What is being asked => Please output exactly the part of the records below that opens with the line containing "You are a GUI" and closes with the line containing "Task: Click the", both lines included, and nothing else.

Exercise material =>
────────────────
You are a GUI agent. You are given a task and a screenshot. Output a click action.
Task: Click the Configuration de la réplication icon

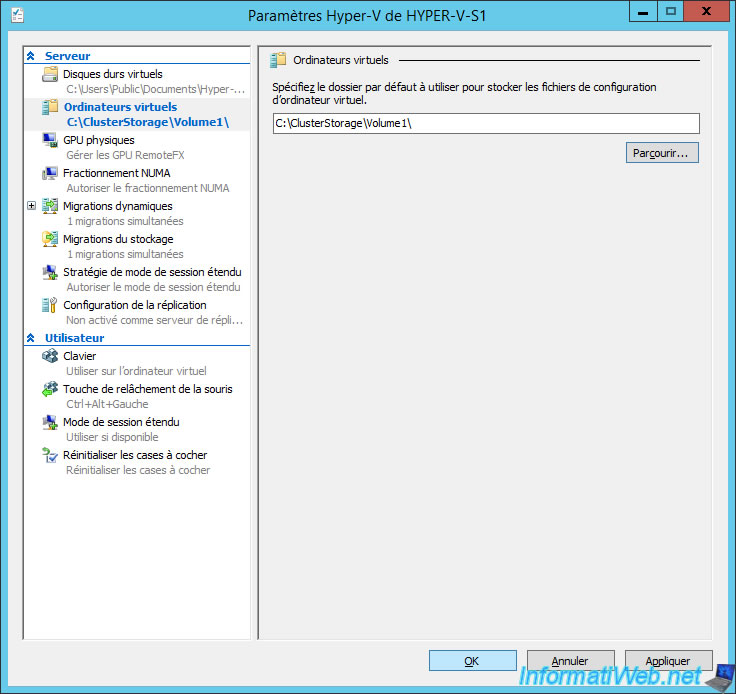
────────────────
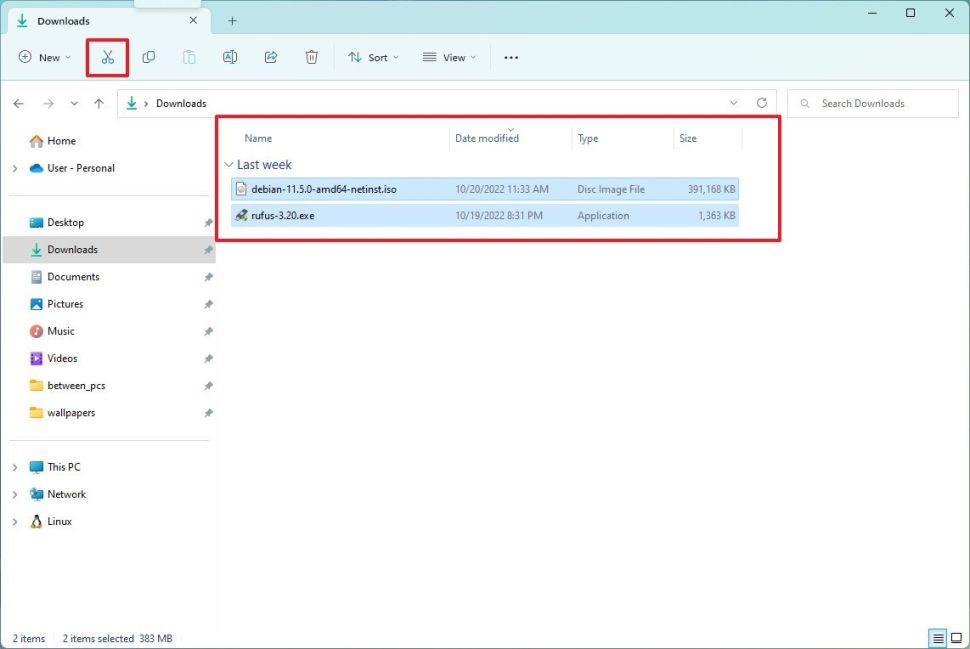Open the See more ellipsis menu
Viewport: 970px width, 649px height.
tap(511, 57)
────────────────
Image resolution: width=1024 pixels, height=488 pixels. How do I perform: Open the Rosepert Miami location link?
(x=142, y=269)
────────────────
The answer =>
You are a GUI agent. You are given a task and a screenshot. Output a click action.
Task: Click the Configuration de la réplication icon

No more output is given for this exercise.